(Stored data)
↓

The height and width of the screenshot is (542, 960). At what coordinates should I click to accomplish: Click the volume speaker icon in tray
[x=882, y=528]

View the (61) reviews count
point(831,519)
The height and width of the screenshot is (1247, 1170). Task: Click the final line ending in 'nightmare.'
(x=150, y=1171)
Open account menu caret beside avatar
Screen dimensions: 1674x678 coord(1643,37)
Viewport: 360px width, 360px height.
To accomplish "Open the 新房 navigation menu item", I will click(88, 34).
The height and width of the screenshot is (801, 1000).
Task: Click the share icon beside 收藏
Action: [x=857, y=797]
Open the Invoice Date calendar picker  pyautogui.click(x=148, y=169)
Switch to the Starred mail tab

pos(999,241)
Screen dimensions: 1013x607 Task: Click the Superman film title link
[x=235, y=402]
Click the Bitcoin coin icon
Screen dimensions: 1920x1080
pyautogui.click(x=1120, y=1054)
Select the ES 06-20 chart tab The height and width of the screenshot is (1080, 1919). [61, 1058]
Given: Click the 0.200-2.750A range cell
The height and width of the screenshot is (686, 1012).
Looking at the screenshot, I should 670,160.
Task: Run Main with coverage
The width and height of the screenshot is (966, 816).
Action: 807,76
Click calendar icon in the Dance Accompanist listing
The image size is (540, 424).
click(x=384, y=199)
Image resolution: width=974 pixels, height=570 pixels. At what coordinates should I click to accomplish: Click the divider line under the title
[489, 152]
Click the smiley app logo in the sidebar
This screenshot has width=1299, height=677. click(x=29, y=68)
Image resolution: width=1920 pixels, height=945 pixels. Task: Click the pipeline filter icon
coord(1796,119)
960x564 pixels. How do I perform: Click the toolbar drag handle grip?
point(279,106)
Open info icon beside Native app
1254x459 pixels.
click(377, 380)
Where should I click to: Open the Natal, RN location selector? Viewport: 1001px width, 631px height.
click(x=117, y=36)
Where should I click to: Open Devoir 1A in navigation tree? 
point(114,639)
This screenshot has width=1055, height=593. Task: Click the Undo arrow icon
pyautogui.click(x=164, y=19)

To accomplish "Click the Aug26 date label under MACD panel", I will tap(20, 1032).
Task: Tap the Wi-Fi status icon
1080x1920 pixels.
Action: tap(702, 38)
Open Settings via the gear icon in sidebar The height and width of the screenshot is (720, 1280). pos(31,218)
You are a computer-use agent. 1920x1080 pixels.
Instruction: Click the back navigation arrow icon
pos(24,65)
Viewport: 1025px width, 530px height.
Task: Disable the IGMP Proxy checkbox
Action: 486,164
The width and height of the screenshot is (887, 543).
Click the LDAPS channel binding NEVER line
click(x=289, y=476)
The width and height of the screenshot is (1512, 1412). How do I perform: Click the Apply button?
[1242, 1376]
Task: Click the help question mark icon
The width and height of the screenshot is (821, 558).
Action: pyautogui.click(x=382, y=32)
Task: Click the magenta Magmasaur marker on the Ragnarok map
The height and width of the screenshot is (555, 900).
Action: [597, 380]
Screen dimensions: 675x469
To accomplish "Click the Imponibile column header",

↑

• **Aim of the task**
Would you print exactly the lines from the first line of the entries above through the line that has "Viewport: 360px width, 360px height.", both included, and stop there?

• **Solution**
The height and width of the screenshot is (542, 960). At what coordinates should I click to accomplish: Click the volume speaker icon in tray
[x=882, y=528]

View the (61) reviews count
point(831,519)
The height and width of the screenshot is (1247, 1170). Task: Click the final line ending in 'nightmare.'
(x=150, y=1171)
Open account menu caret beside avatar
Screen dimensions: 1674x678 coord(1643,37)
Viewport: 360px width, 360px height.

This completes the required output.